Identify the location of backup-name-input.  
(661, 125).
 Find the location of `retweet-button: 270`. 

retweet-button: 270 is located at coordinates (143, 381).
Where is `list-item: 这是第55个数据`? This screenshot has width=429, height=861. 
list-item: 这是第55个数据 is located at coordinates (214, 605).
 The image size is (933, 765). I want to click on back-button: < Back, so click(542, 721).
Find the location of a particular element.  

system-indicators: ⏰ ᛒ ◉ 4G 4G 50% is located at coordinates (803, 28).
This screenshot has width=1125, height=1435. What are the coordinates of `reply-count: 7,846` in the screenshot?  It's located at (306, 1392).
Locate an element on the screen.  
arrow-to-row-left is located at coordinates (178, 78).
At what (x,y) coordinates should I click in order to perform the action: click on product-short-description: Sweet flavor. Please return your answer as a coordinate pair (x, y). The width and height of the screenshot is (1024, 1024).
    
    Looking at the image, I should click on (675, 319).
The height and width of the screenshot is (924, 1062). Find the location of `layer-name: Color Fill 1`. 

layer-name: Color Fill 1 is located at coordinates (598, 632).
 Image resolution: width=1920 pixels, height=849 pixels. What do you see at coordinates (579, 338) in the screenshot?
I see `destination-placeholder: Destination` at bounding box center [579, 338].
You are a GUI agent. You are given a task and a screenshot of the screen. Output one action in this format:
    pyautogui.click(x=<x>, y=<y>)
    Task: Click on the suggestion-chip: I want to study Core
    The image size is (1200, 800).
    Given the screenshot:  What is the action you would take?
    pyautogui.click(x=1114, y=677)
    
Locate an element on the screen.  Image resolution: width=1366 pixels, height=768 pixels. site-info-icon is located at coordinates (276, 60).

-=-=-

#### [INSTRUCTIONS FOR THE TASK]
Return all of the records above verbatim, with no changes.

#### [ANSWER AREA]
Identify the location of backup-name-input.  
(661, 125).
 Find the location of `retweet-button: 270`. 

retweet-button: 270 is located at coordinates (143, 381).
Where is `list-item: 这是第55个数据`? This screenshot has width=429, height=861. 
list-item: 这是第55个数据 is located at coordinates (214, 605).
 The image size is (933, 765). I want to click on back-button: < Back, so click(542, 721).
Find the location of a particular element.  

system-indicators: ⏰ ᛒ ◉ 4G 4G 50% is located at coordinates (803, 28).
This screenshot has width=1125, height=1435. What are the coordinates of `reply-count: 7,846` in the screenshot?  It's located at (306, 1392).
Locate an element on the screen.  
arrow-to-row-left is located at coordinates (178, 78).
At what (x,y) coordinates should I click in order to perform the action: click on product-short-description: Sweet flavor. Please return your answer as a coordinate pair (x, y). The width and height of the screenshot is (1024, 1024).
    
    Looking at the image, I should click on (675, 319).
The height and width of the screenshot is (924, 1062). Find the location of `layer-name: Color Fill 1`. 

layer-name: Color Fill 1 is located at coordinates (598, 632).
 Image resolution: width=1920 pixels, height=849 pixels. What do you see at coordinates (579, 338) in the screenshot?
I see `destination-placeholder: Destination` at bounding box center [579, 338].
You are a GUI agent. You are given a task and a screenshot of the screen. Output one action in this format:
    pyautogui.click(x=<x>, y=<y>)
    Task: Click on the suggestion-chip: I want to study Core
    The image size is (1200, 800).
    Given the screenshot:  What is the action you would take?
    pyautogui.click(x=1114, y=677)
    
Locate an element on the screen.  Image resolution: width=1366 pixels, height=768 pixels. site-info-icon is located at coordinates (276, 60).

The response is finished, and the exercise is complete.